For the records that follow, please set down exactly the lines between the one holding "You are a computer-use agent. Image" and the one holding "This screenshot has width=1000, height=1032.", inclusive, and only those.

→ **Collected data entries**
================================

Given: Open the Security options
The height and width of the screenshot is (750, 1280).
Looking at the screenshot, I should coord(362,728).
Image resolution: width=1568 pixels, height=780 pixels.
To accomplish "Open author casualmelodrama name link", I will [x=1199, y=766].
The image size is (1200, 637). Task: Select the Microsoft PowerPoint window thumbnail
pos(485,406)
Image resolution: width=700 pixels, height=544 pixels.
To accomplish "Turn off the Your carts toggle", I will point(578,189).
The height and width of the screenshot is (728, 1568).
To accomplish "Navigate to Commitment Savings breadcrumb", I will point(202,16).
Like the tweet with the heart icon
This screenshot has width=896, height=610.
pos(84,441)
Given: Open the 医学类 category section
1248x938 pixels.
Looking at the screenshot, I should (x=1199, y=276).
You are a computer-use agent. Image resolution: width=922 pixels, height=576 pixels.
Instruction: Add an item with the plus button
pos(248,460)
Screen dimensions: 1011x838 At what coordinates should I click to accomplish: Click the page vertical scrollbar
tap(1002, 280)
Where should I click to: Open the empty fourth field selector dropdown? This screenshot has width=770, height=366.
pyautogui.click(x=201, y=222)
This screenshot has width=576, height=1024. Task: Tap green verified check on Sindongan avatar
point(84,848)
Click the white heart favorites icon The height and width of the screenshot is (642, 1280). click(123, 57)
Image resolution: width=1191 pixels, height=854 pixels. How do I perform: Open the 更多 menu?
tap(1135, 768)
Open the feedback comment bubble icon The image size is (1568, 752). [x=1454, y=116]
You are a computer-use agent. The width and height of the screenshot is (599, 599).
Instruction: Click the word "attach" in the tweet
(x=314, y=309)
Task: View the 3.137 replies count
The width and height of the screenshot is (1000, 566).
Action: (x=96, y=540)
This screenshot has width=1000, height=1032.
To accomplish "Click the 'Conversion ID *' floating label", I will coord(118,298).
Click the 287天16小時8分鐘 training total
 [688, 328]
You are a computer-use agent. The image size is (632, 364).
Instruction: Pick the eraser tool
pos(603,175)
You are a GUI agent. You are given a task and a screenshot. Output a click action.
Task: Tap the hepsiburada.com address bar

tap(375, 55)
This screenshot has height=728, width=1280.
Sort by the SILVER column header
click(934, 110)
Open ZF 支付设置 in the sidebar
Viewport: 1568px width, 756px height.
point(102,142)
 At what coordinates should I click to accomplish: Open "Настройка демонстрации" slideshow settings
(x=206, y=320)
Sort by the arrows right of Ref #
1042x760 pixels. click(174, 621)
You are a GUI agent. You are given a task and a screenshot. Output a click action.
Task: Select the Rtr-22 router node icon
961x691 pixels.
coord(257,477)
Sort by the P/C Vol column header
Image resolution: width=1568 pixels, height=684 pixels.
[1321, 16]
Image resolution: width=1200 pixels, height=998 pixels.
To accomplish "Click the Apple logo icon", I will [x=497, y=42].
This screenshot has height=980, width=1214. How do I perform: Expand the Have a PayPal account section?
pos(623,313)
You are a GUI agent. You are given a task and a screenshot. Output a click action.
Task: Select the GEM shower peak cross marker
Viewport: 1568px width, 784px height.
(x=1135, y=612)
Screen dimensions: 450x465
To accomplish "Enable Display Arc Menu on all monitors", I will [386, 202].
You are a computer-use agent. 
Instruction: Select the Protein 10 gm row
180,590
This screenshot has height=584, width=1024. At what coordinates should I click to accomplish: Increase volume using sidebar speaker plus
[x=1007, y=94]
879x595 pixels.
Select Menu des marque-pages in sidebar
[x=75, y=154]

================================

→ **RESPONSE FOR THIS EXERCISE**
You are a computer-use agent. Image resolution: width=922 pixels, height=576 pixels.
Instruction: Add an item with the plus button
pos(248,460)
Screen dimensions: 1011x838 At what coordinates should I click to accomplish: Click the page vertical scrollbar
tap(1002, 280)
Where should I click to: Open the empty fourth field selector dropdown? This screenshot has width=770, height=366.
pyautogui.click(x=201, y=222)
This screenshot has width=576, height=1024. Task: Tap green verified check on Sindongan avatar
point(84,848)
Click the white heart favorites icon The height and width of the screenshot is (642, 1280). click(123, 57)
Image resolution: width=1191 pixels, height=854 pixels. How do I perform: Open the 更多 menu?
tap(1135, 768)
Open the feedback comment bubble icon The image size is (1568, 752). [x=1454, y=116]
You are a computer-use agent. The width and height of the screenshot is (599, 599).
Instruction: Click the word "attach" in the tweet
(x=314, y=309)
Task: View the 3.137 replies count
The width and height of the screenshot is (1000, 566).
Action: (x=96, y=540)
This screenshot has width=1000, height=1032.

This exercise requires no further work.